Sheldon Axler
Sheldon Jay Axler (born 6 November 1949, Philadelphia) is an American mathematician, professor of mathematics and the Dean of the College of Science and Engineering at San Francisco State University. He has made contributions to mathematics education, publishing several mathematics textbooks.
He went to Palmetto High School at Miami, Florida (1967). He obtained his AB in mathematics with highest honors at Princeton University (1971) and his PhD in mathematics, under professor Donald Sarason, from the University of California, Berkeley (1975, Dissertation: "Subalgebras of L∞"). As a postdoc he was a Moore Instructor at MIT.
He taught for many years and became a Full Professor at Michigan State University. In 1997 Axler moved to San Francisco State University where he became the Chair of the Mathematics Department.
Axler received the Lester R. Ford Award for expository writing in 1996 from the Mathematical Association of America.[1] In 2012 he became a fellow of the American Mathematical Society.[2]
He was an Associate Editor of the American Mathematical Monthly and the Editor-in-Chief of the Mathematical Intelligencer.
Axler's book Linear Algebra Done Right eschews the use of determinants, in favor of other methods.
Books
- Sheldon Axler.
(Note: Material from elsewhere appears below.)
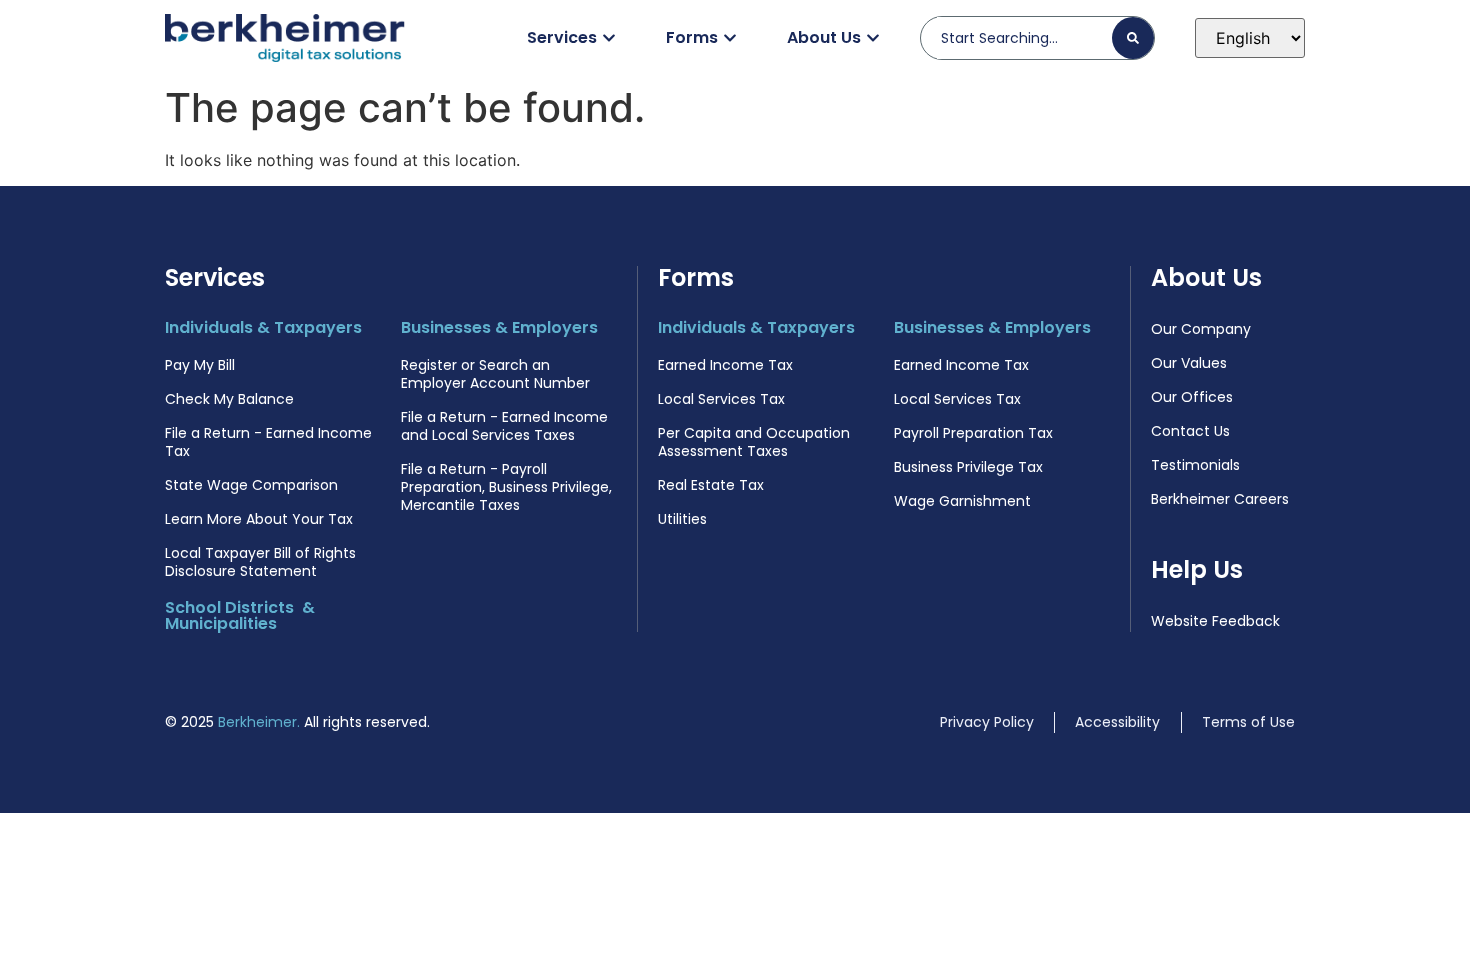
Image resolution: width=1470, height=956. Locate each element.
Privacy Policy (987, 722)
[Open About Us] (873, 38)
Linear Algebra Done Right, second edition, Undergraduate Texts in Mathematics, Springer, 1997 (twelfth printing, 2009).
- Sheldon Axler, John E. McCarthy, and Donald Sarason, editors. Holomorphic Spaces, Cambridge University Press, 1998.
- Sheldon Axler, Paul Bourdon, and Wade Ramey. Harmonic Function Theory, second edition, Graduate Texts in Mathematics, Springer, 2001.
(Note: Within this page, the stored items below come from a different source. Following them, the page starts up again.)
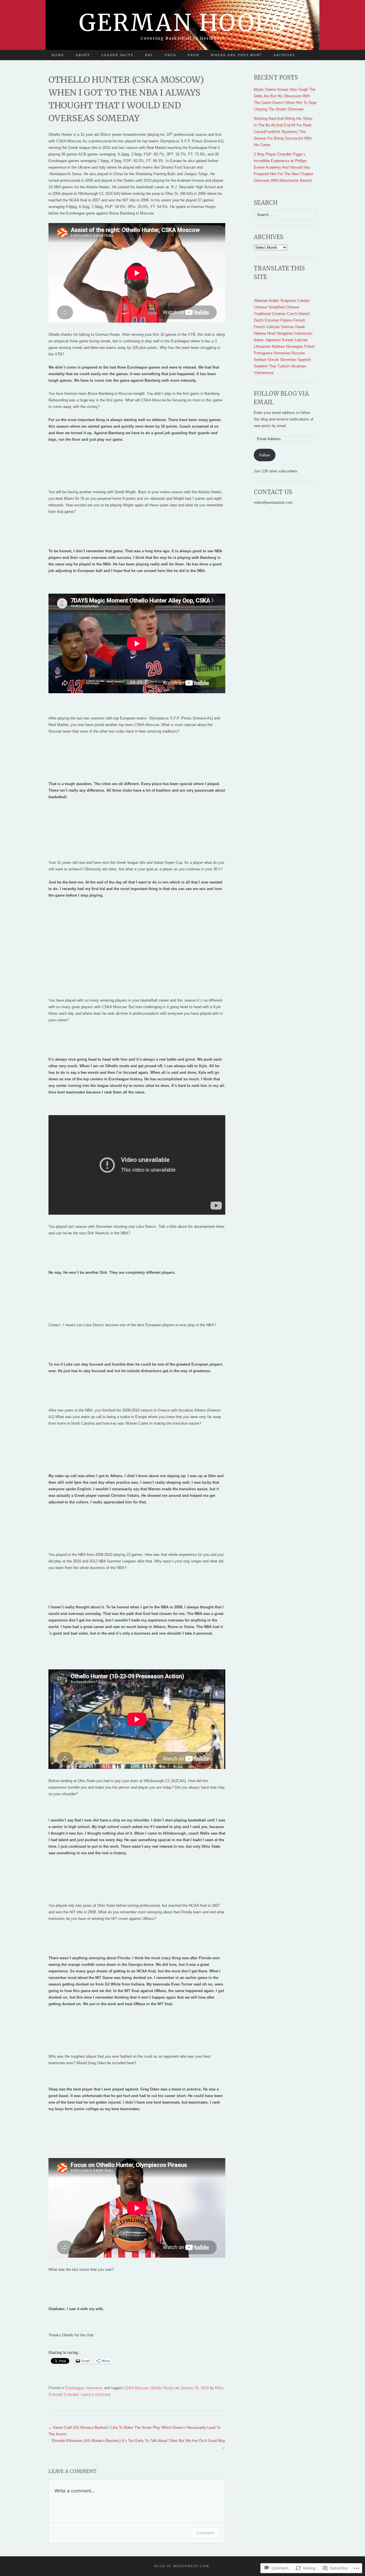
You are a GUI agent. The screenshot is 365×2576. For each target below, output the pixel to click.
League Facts (117, 55)
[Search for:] (313, 55)
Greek (300, 327)
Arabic (274, 300)
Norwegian (294, 346)
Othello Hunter (162, 2388)
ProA (170, 55)
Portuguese (263, 353)
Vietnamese (263, 373)
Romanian (282, 353)
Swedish (261, 366)
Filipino (286, 320)
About (83, 55)
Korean (288, 340)
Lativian (301, 340)
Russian (298, 353)
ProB (193, 55)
- Sheldon Axler. Harmonic Function Theory software, a Mathematica package for symbolic manipulation of harmonic functions, version 7.00, released 1 January 2009 (previous versions released in 1992, 1993, 1994, 1996, 1999, 2000, 2001, 2002, 2003, and 2008).
- Sheldon Axler. Precalculus: A Prelude to Calculus, Wiley, 2009 (third printing, 2010).
- Sheldon Axler, Peter Rosenthal, and Donald Sarason, editors. A Glimpse at Hilbert Space Operators, Birkhäuser, 2010.
- Sheldon Axler. College Algebra, Wiley, 2011.
- Sheldon Axler. Algebra & Trigonometry, Wiley, January 2011.
References
- ↑ Axler, Sheldon (1995). "Down with determinants!". Amer. Math. Monthly 102: 139–154. doi:10.2307/2975348.
- ↑ List of Fellows of the American Mathematical Society, retrieved 2012-11-03.